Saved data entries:
· · · · · · ·

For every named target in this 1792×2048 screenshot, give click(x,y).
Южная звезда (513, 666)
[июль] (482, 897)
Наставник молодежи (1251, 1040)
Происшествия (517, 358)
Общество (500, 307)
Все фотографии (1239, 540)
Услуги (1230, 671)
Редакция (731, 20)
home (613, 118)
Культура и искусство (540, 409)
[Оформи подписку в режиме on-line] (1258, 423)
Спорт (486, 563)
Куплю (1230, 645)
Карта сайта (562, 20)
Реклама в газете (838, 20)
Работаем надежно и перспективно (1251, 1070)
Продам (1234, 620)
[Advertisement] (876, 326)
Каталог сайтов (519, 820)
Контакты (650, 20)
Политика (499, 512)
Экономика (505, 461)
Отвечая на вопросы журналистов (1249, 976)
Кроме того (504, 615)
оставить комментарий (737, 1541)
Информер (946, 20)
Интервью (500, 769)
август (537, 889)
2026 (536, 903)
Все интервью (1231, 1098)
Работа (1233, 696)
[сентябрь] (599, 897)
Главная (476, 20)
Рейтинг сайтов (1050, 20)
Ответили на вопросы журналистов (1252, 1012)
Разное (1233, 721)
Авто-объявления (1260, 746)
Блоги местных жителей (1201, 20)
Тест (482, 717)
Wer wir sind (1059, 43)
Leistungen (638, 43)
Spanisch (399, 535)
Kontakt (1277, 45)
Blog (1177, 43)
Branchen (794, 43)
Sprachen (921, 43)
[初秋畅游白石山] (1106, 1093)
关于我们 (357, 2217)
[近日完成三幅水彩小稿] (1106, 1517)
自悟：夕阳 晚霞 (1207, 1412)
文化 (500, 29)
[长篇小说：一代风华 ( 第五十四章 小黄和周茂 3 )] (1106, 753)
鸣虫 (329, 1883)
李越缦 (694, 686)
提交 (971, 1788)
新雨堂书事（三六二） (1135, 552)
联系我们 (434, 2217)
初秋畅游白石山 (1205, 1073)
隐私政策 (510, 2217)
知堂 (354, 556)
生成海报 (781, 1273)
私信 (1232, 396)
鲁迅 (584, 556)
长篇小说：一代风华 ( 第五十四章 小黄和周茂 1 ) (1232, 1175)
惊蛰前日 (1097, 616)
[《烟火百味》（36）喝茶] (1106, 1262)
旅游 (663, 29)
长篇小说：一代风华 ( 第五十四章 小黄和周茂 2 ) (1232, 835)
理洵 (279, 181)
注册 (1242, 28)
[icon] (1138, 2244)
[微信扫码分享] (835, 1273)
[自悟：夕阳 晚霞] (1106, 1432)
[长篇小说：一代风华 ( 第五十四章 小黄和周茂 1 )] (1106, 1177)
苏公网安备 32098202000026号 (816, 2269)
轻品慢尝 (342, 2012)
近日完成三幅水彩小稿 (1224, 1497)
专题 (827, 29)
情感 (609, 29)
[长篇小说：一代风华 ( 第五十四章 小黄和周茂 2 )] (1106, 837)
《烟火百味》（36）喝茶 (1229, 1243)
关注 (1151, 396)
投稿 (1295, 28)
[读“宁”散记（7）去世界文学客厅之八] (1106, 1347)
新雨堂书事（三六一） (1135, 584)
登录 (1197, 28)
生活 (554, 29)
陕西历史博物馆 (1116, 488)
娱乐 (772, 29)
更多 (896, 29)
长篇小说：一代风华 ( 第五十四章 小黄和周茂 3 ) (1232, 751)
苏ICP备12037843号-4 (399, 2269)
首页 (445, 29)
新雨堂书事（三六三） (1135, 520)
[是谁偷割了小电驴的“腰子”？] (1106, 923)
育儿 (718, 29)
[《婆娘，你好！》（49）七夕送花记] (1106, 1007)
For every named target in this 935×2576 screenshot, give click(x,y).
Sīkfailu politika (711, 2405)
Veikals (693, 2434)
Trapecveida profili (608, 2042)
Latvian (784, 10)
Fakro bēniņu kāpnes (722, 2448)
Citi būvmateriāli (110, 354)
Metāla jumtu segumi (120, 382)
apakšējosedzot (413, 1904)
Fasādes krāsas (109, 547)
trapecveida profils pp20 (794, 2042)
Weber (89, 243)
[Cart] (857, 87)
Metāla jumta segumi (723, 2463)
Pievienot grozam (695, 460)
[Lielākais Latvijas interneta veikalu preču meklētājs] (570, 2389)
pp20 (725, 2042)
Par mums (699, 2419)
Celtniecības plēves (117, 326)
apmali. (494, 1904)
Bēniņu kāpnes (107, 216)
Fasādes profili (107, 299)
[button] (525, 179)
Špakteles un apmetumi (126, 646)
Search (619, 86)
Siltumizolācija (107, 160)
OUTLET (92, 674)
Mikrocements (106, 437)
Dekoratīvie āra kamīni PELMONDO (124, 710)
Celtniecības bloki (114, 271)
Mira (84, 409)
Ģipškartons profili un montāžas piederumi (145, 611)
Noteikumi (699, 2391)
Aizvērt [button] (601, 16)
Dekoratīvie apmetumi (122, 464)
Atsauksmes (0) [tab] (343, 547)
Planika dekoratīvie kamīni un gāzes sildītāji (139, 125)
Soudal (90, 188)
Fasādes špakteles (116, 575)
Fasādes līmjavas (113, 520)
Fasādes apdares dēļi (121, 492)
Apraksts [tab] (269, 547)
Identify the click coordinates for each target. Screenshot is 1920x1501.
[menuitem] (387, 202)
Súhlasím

· · · · · · ·

Problem description
Among the records above, only the lines between the line holding "娱乐 (772, 29)" and the line holding "[button] (525, 179)", inclusive, are to be output, exactly as written.

Response to the task
娱乐 (772, 29)
更多 (896, 29)
长篇小说：一代风华 ( 第五十四章 小黄和周茂 3 ) (1232, 751)
苏ICP备12037843号-4 (399, 2269)
首页 (445, 29)
新雨堂书事（三六三） (1135, 520)
[是谁偷割了小电驴的“腰子”？] (1106, 923)
育儿 (718, 29)
[《婆娘，你好！》（49）七夕送花记] (1106, 1007)
For every named target in this 935×2576 screenshot, give click(x,y).
Sīkfailu politika (711, 2405)
Veikals (693, 2434)
Trapecveida profili (608, 2042)
Latvian (784, 10)
Fakro bēniņu kāpnes (722, 2448)
Citi būvmateriāli (110, 354)
Metāla jumtu segumi (120, 382)
apakšējosedzot (413, 1904)
Fasādes krāsas (109, 547)
trapecveida profils pp20 (794, 2042)
Weber (89, 243)
[Cart] (857, 87)
Metāla jumta segumi (723, 2463)
Pievienot grozam (695, 460)
[Lielākais Latvijas interneta veikalu preču meklētājs] (570, 2389)
pp20 (725, 2042)
Par mums (699, 2419)
Celtniecības plēves (117, 326)
apmali. (494, 1904)
Bēniņu kāpnes (107, 216)
Fasādes profili (107, 299)
[button] (525, 179)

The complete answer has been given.